3.

1.5K 210 55
                                    


Deux ans étaient passés depuis que Dazai avait quitté la Mafia. Chuuya avait réussi à prendre de la distance avec sa défection, malgré tout –malgré ses souvenirs du Soukoku, malgré le fauteuil vide, dans la salle de réunion des capitaines, qui témoignait de son absence ; malgré les commentaires de Mori et les anecdotes de Kouyou, malgré Akutagawa.

Ce n'était pas tous les jours facile. Les petits nouveaux ne manquaient pas d'ouvrir de grands yeux en demandant s'il était bel et bien l'autre moitié de Soukoku, le fameux duo qui avait éradiqué une organisation entière en une nuit. Chuuya se rappelait de cette nuit-là, du regard calme et passionné de Dazai brillant dans l'obscurité, de son sourire, aussi ; mais en général, il s'efforçait de ne pas y penser. Ce genre de souvenir ne lui servait à rien à part à lui faire mal.
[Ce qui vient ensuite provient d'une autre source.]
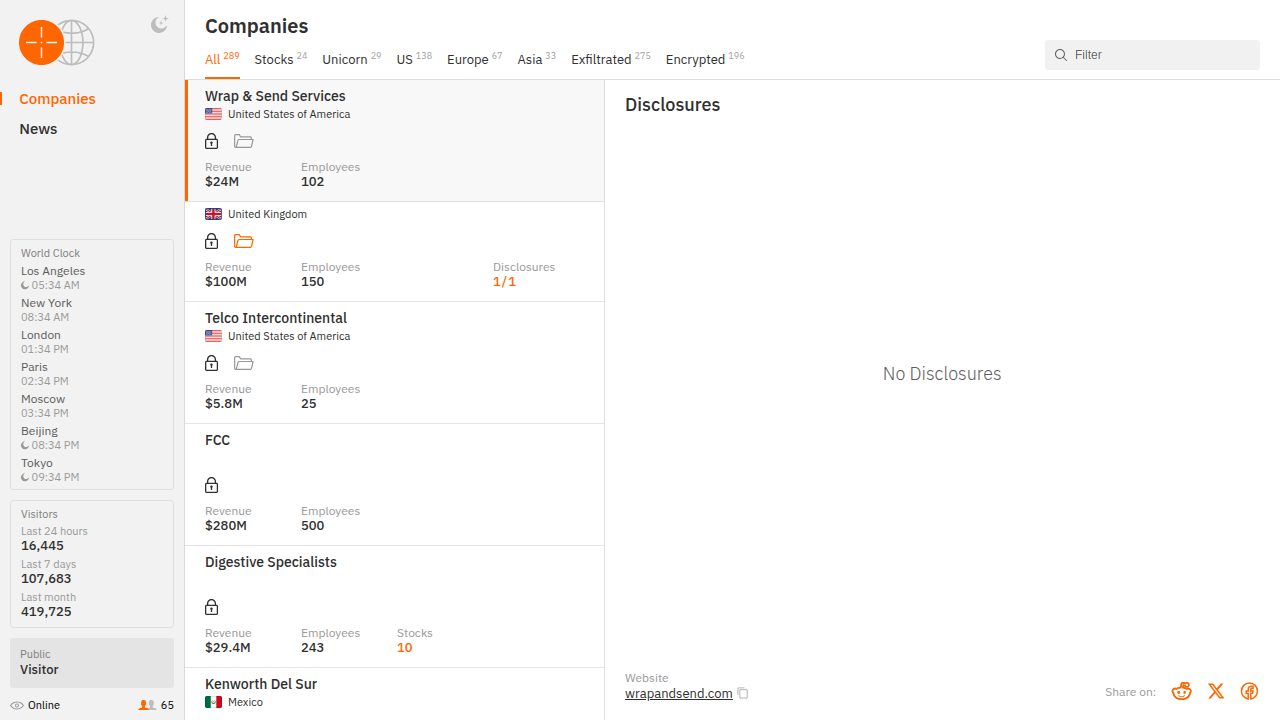Share on Reddit icon
Image resolution: width=1280 pixels, height=720 pixels.
tap(1182, 691)
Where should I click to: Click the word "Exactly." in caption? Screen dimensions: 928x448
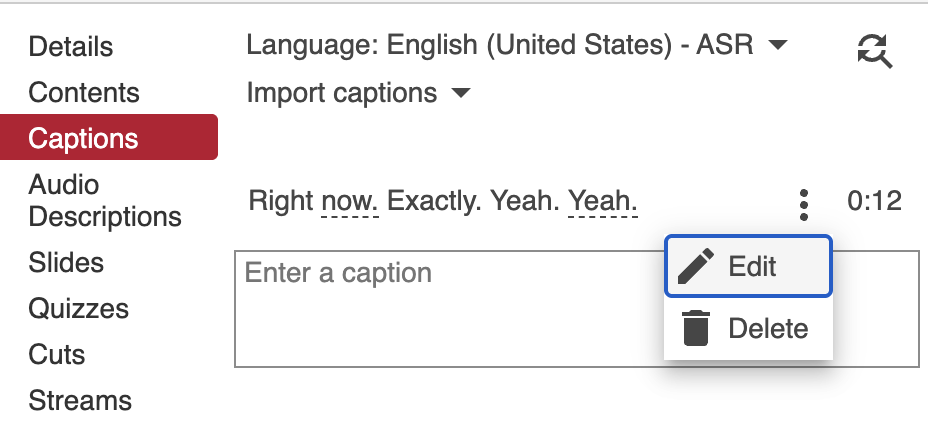tap(434, 202)
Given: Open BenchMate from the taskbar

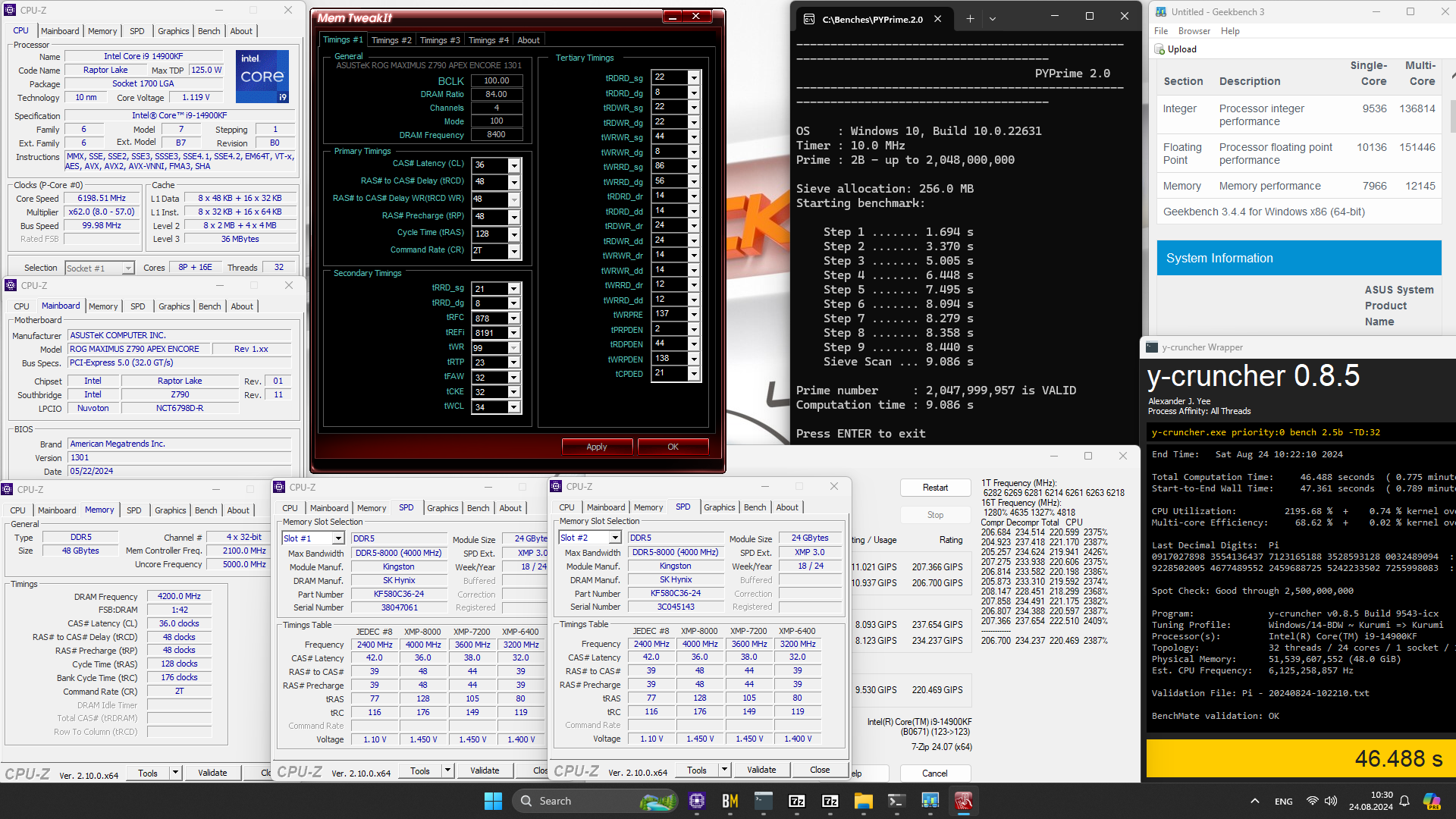Looking at the screenshot, I should point(730,801).
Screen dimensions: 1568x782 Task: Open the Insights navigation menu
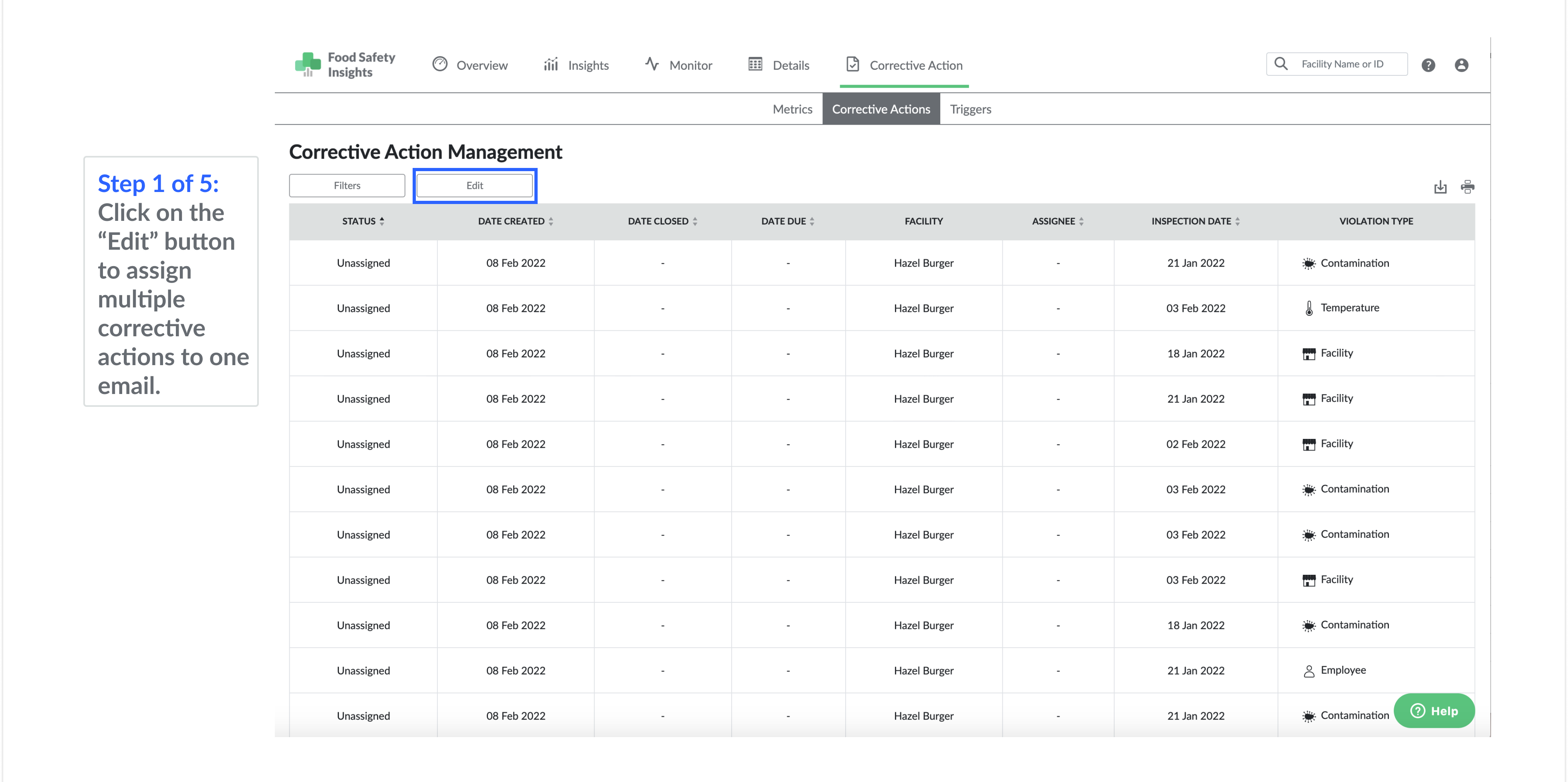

Deux ans, donc, et il était paisiblement installé dans le bureau des Lézard Noirs en train de siroter un verre de bon vin –une bouteille offerte par Kajii en guise d'excuse pour avoir fait exploser la moitié de son bureau. Il se sentait bien, à cet endroit –avec Hirotsu qui fumait tranquillement près du feu, Gin qui affûtait ses lames et Tachihara en train de râler sur la paperasse.

Akutagawa entra à ce moment-là, suivi de près par Higuchi, et tous les regards convergèrent vers eux. Le long manteau noir du chien de la Mafia était humide et gouttait sur le tapis.

-Senpai ! piaillait Higuchi. Il faut aller à l'infirmerie !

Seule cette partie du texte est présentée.